Por outro lado, as campanhas publicitárias promovidas pelo Estado raramente chegam à periferia. Se conseguimos obter uma linha condutora comum a todos os média que contactámos durante o périplo nacional, ela passa inevitavelmente pelo financiamento. E a solução que mais escutámos durante os três meses de estrada é que deve ser o Estado central a assumir essa responsabilidade.
As autarquias locais deixaram de apostar nos jornais e rádios de vizinhança, criando gabinetes de comunicação e órgãos de “cariz informativo” que não só concorrem com os media tradicionais, como escapam ao escrutínio jornalístico. O acesso às fontes de informação passou a estar “blindado”, restando apenas a “voz dos donos”. Muito em concreto, dos autarcas e dos governantes regionais. Os casos de Setúbal e da Madeira são exemplos flagrantes.
Outra das necessidades emergentes do “périplo nacional” prendeu-se com a formação profissional. Ou com a falta dela. Nesse sentido, avançámos para a estrada com uma proposta formativa prévia, que ficou melhorada em função das diferentes carências que fomos detetando.
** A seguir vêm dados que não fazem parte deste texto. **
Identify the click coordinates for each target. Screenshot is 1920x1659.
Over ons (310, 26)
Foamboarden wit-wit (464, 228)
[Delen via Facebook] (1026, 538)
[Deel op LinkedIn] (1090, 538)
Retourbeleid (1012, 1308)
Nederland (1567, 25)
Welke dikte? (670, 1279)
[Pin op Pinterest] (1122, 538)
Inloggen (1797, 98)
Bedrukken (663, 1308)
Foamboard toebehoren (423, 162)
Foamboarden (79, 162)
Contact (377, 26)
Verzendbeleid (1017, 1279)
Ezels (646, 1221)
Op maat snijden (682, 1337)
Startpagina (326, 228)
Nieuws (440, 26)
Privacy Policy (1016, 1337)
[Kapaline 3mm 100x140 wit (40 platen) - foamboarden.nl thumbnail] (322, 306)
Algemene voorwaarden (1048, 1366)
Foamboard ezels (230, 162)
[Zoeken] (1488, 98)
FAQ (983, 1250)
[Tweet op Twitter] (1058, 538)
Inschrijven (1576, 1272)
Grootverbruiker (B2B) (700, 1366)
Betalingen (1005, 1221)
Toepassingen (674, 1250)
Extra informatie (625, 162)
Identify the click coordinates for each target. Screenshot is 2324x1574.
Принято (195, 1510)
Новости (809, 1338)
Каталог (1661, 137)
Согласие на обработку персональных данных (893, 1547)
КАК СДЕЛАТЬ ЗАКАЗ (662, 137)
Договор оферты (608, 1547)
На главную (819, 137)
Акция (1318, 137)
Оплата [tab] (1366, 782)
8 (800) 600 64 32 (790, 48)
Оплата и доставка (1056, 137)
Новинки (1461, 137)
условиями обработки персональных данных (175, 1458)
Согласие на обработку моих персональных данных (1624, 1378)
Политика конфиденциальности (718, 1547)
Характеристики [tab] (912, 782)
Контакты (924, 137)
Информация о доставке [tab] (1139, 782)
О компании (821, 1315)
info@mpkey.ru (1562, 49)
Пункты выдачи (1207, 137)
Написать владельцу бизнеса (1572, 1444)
No pós-congresso estaremos em condições de iniciar uma ação de formação abrangente que aprofundará temas como o jornalismo de investigação, o financiamento, os direitos dos jornalistas e a literacia para os média.
Apesar dos grandes constrangimentos em termos de financiamento e de formação que detetámos, também nos deparámos com casos de sucesso. Alguns deles serão apresentados no Painel Do Local ao Universal, que foi arquitetado com base nas visitas que tivemos oportunidade de fazer ao Fundão, Coimbra, Leiria, Ponta Delgada, Mirandela, Braga, Portalegre, Setúbal, Porto, Faro e Câmara de Lobos.